** Set problem **
Copy these records exactly as they appear.

** Entries provided **
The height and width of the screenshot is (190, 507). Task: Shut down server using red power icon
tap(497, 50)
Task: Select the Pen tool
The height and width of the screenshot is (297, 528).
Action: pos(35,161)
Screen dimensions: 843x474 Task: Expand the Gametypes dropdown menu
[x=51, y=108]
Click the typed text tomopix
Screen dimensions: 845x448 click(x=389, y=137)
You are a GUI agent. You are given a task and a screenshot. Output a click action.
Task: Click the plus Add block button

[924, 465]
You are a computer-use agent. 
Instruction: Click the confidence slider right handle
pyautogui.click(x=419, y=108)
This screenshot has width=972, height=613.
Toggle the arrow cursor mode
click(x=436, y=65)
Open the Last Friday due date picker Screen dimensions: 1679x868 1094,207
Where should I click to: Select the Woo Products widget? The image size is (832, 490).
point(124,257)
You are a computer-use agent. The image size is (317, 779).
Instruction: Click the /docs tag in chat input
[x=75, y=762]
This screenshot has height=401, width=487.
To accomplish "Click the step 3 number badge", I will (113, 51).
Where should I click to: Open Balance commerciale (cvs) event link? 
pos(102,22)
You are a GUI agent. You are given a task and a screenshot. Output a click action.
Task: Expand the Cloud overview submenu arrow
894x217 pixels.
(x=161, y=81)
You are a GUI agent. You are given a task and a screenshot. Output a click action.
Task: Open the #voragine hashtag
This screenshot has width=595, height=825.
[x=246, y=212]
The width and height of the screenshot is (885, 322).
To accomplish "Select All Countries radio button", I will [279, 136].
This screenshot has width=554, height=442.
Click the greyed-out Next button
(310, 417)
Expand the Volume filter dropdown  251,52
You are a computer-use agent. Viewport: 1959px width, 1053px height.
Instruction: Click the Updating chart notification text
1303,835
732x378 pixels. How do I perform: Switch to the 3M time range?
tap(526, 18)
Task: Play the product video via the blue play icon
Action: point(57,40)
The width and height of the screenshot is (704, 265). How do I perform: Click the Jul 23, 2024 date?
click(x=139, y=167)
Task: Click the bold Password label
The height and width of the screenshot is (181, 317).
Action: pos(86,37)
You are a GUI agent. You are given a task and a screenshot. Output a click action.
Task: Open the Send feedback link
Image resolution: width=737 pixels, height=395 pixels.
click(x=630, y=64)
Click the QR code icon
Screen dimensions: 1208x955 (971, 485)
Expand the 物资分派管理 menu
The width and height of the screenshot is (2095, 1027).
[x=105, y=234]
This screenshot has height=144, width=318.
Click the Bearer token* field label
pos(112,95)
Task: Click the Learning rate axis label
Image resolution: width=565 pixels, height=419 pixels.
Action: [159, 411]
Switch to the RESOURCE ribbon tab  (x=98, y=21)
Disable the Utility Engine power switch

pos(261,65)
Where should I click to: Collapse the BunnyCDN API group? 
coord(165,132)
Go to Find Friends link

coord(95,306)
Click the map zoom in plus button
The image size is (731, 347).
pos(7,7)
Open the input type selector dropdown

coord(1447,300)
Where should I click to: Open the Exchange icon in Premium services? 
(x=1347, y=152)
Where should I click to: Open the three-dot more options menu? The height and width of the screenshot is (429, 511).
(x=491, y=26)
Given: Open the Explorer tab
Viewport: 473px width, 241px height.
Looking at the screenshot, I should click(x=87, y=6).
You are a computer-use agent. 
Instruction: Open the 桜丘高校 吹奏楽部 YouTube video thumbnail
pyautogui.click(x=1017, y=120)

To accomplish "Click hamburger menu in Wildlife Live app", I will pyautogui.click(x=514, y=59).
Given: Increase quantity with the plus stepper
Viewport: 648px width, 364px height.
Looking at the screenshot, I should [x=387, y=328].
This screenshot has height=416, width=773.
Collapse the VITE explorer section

** Correct answer **
The height and width of the screenshot is (190, 507). Task: Shut down server using red power icon
tap(497, 50)
Task: Select the Pen tool
The height and width of the screenshot is (297, 528).
Action: pos(35,161)
Screen dimensions: 843x474 Task: Expand the Gametypes dropdown menu
[x=51, y=108]
Click the typed text tomopix
Screen dimensions: 845x448 click(x=389, y=137)
You are a GUI agent. You are given a task and a screenshot. Output a click action.
Task: Click the plus Add block button

[924, 465]
You are a computer-use agent. 
Instruction: Click the confidence slider right handle
pyautogui.click(x=419, y=108)
This screenshot has width=972, height=613.
Toggle the arrow cursor mode
click(x=436, y=65)
Open the Last Friday due date picker Screen dimensions: 1679x868 1094,207
Where should I click to: Select the Woo Products widget? The image size is (832, 490).
point(124,257)
You are a computer-use agent. The image size is (317, 779).
Instruction: Click the /docs tag in chat input
[x=75, y=762]
This screenshot has height=401, width=487.
To accomplish "Click the step 3 number badge", I will (113, 51).
Where should I click to: Open Balance commerciale (cvs) event link? 
pos(102,22)
You are a GUI agent. You are given a task and a screenshot. Output a click action.
Task: Expand the Cloud overview submenu arrow
894x217 pixels.
(x=161, y=81)
You are a GUI agent. You are given a task and a screenshot. Output a click action.
Task: Open the #voragine hashtag
This screenshot has width=595, height=825.
[x=246, y=212]
The width and height of the screenshot is (885, 322).
To accomplish "Select All Countries radio button", I will [279, 136].
This screenshot has width=554, height=442.
Click the greyed-out Next button
(310, 417)
Expand the Volume filter dropdown  251,52
You are a computer-use agent. Viewport: 1959px width, 1053px height.
Instruction: Click the Updating chart notification text
1303,835
732x378 pixels. How do I perform: Switch to the 3M time range?
tap(526, 18)
Task: Play the product video via the blue play icon
Action: point(57,40)
The width and height of the screenshot is (704, 265). How do I perform: Click the Jul 23, 2024 date?
click(x=139, y=167)
Task: Click the bold Password label
The height and width of the screenshot is (181, 317).
Action: pos(86,37)
You are a GUI agent. You are given a task and a screenshot. Output a click action.
Task: Open the Send feedback link
Image resolution: width=737 pixels, height=395 pixels.
click(x=630, y=64)
Click the QR code icon
Screen dimensions: 1208x955 (971, 485)
Expand the 物资分派管理 menu
The width and height of the screenshot is (2095, 1027).
[x=105, y=234]
This screenshot has height=144, width=318.
Click the Bearer token* field label
pos(112,95)
Task: Click the Learning rate axis label
Image resolution: width=565 pixels, height=419 pixels.
Action: [159, 411]
Switch to the RESOURCE ribbon tab  (x=98, y=21)
Disable the Utility Engine power switch

pos(261,65)
Where should I click to: Collapse the BunnyCDN API group? 
coord(165,132)
Go to Find Friends link

coord(95,306)
Click the map zoom in plus button
The image size is (731, 347).
pos(7,7)
Open the input type selector dropdown

coord(1447,300)
Where should I click to: Open the Exchange icon in Premium services? 
(x=1347, y=152)
Where should I click to: Open the three-dot more options menu? The height and width of the screenshot is (429, 511).
(x=491, y=26)
Given: Open the Explorer tab
Viewport: 473px width, 241px height.
Looking at the screenshot, I should click(x=87, y=6).
You are a computer-use agent. 
Instruction: Open the 桜丘高校 吹奏楽部 YouTube video thumbnail
pyautogui.click(x=1017, y=120)

To accomplish "Click hamburger menu in Wildlife Live app", I will pyautogui.click(x=514, y=59).
Given: Increase quantity with the plus stepper
Viewport: 648px width, 364px height.
Looking at the screenshot, I should [x=387, y=328].
This screenshot has height=416, width=773.
Collapse the VITE explorer section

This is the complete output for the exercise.